I gather I am not alone when I say that I don’t have much of a working knowledge on book artists. Hearing the phrase at first I more immediately associated the term with a designer or typesetter working on an actual print book. So I jumped into our class resources and over the Center for Book Arts homepage to see if I couldn’t get a better idea of what this whole book artist thing was about. After a bit of reading and the introduction from our first class the sort of work a book artist does becomes quite obvious.
Since I don’t have much of a history with bookmaking, I can only speak to things I have seen that appeal to me as well as my own ideas as to how I would like to become more creative with book making. Given that the traditional print book is a two-dimensional endeavor, I have become drawn to artists that make creative use of space and dimension, using textured materials or multipart books that unfold in an exotic way.
Take as an example The Night Hunter, a book written by poet Nancy Campbell and hand-crafted by Roni Gross.
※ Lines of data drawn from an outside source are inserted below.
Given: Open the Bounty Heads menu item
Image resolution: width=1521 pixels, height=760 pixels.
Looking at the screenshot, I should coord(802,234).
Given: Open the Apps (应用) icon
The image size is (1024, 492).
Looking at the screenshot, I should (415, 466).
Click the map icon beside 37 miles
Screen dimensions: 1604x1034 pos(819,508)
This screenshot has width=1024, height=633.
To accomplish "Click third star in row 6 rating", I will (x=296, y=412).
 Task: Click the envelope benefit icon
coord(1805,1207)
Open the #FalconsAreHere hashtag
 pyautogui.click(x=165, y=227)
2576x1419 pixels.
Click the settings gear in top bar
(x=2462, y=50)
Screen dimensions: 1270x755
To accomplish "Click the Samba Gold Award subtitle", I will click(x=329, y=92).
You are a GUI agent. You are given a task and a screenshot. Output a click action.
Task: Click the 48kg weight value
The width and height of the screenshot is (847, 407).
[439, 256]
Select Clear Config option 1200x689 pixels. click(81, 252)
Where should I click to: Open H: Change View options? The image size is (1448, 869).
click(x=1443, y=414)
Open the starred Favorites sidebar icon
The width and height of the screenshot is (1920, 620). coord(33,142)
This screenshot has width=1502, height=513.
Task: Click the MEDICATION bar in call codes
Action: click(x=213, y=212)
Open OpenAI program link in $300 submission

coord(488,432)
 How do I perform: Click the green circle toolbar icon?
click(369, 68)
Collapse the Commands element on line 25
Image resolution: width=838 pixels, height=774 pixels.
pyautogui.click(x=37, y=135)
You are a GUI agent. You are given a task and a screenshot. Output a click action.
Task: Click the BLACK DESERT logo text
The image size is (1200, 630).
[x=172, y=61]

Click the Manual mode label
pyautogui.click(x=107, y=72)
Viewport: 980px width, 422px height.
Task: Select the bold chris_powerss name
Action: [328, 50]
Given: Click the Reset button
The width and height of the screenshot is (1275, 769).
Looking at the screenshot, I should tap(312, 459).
I particularly like the way in which the artist took a cue from the pantoums written by Campbell, using a series of connected boards and color coded lines to highlight the way the poem’s lines unfold and fold back into themselves through repetition.
Another great use of dimensional space is My Characters Were Not Able to Come Fully to Life by Patricia Sarrafian Ward, part of an exhibit that saw her take her craft an artistic statement out of the remnants of her cut-up novel-in-progress. This particular book creates a swirling whirlpool out of strips of text cut from her original work.
I really enjoy the unpredictable way the Jim Pernotto’s Upper U.S. Papermill reads. Pages are stacked and bound in a seemingly random way and a series of arrows direct the reader how to fold the paper and progress through the book.
These three artists and their work have inspired some of my own ideas and broadened my concept of what a book is and isn’t. Throughout this semester I hope to explore my writing to search for cues as to how a potential book or books might unfold.